-- Extracted material --

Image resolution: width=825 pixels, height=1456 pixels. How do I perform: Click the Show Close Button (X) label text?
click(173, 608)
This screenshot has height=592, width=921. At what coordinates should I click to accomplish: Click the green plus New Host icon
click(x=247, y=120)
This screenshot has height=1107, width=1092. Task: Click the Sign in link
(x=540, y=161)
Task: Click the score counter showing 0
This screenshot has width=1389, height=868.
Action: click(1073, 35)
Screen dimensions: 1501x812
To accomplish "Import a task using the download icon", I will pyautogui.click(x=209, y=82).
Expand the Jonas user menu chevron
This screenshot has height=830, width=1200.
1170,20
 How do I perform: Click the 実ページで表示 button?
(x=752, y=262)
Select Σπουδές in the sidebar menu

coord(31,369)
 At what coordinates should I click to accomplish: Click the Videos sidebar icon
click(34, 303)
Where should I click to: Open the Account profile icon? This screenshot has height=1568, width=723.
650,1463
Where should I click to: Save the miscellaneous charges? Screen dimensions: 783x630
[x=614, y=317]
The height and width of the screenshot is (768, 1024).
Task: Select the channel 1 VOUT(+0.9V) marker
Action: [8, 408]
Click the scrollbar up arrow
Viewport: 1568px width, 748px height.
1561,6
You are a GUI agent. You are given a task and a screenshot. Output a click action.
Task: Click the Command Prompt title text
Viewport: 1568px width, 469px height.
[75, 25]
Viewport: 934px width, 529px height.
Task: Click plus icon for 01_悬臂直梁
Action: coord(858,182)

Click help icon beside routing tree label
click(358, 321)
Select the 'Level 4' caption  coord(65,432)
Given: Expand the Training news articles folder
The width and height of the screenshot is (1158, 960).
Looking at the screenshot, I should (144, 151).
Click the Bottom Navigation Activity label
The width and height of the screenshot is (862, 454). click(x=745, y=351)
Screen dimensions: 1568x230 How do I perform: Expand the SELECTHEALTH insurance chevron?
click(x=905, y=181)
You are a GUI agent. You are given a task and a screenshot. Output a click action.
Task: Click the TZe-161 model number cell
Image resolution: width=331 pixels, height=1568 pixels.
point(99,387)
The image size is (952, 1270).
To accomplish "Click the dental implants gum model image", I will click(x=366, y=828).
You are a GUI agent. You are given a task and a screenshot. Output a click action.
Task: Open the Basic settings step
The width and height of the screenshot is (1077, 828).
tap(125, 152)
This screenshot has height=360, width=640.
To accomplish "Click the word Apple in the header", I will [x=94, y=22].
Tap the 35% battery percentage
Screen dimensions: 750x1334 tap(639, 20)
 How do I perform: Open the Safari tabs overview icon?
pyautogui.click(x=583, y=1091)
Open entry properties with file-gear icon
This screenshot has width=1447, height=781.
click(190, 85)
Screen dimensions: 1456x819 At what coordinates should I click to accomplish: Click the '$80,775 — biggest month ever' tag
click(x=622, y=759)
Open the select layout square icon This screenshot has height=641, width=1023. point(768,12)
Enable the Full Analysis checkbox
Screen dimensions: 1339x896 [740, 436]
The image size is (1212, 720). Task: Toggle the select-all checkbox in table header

-- Problem requirements --
Transcribe the data above exactly as it reads.

-- Exercise output --
Image resolution: width=825 pixels, height=1456 pixels. How do I perform: Click the Show Close Button (X) label text?
click(173, 608)
This screenshot has height=592, width=921. At what coordinates should I click to accomplish: Click the green plus New Host icon
click(x=247, y=120)
This screenshot has height=1107, width=1092. Task: Click the Sign in link
(x=540, y=161)
Task: Click the score counter showing 0
This screenshot has width=1389, height=868.
Action: click(1073, 35)
Screen dimensions: 1501x812
To accomplish "Import a task using the download icon", I will pyautogui.click(x=209, y=82).
Expand the Jonas user menu chevron
This screenshot has height=830, width=1200.
1170,20
 How do I perform: Click the 実ページで表示 button?
(x=752, y=262)
Select Σπουδές in the sidebar menu

coord(31,369)
 At what coordinates should I click to accomplish: Click the Videos sidebar icon
click(34, 303)
Where should I click to: Open the Account profile icon? This screenshot has height=1568, width=723.
650,1463
Where should I click to: Save the miscellaneous charges? Screen dimensions: 783x630
[x=614, y=317]
The height and width of the screenshot is (768, 1024).
Task: Select the channel 1 VOUT(+0.9V) marker
Action: [8, 408]
Click the scrollbar up arrow
Viewport: 1568px width, 748px height.
1561,6
You are a GUI agent. You are given a task and a screenshot. Output a click action.
Task: Click the Command Prompt title text
Viewport: 1568px width, 469px height.
[75, 25]
Viewport: 934px width, 529px height.
Task: Click plus icon for 01_悬臂直梁
Action: coord(858,182)

Click help icon beside routing tree label
click(358, 321)
Select the 'Level 4' caption  coord(65,432)
Given: Expand the Training news articles folder
The width and height of the screenshot is (1158, 960).
Looking at the screenshot, I should (144, 151).
Click the Bottom Navigation Activity label
The width and height of the screenshot is (862, 454). click(x=745, y=351)
Screen dimensions: 1568x230 How do I perform: Expand the SELECTHEALTH insurance chevron?
click(x=905, y=181)
You are a GUI agent. You are given a task and a screenshot. Output a click action.
Task: Click the TZe-161 model number cell
Image resolution: width=331 pixels, height=1568 pixels.
point(99,387)
The image size is (952, 1270).
To accomplish "Click the dental implants gum model image", I will click(x=366, y=828).
You are a GUI agent. You are given a task and a screenshot. Output a click action.
Task: Open the Basic settings step
The width and height of the screenshot is (1077, 828).
tap(125, 152)
This screenshot has height=360, width=640.
To accomplish "Click the word Apple in the header", I will [x=94, y=22].
Tap the 35% battery percentage
Screen dimensions: 750x1334 tap(639, 20)
 How do I perform: Open the Safari tabs overview icon?
pyautogui.click(x=583, y=1091)
Open entry properties with file-gear icon
This screenshot has width=1447, height=781.
click(190, 85)
Screen dimensions: 1456x819 At what coordinates should I click to accomplish: Click the '$80,775 — biggest month ever' tag
click(x=622, y=759)
Open the select layout square icon This screenshot has height=641, width=1023. point(768,12)
Enable the Full Analysis checkbox
Screen dimensions: 1339x896 [740, 436]
The image size is (1212, 720). Task: Toggle the select-all checkbox in table header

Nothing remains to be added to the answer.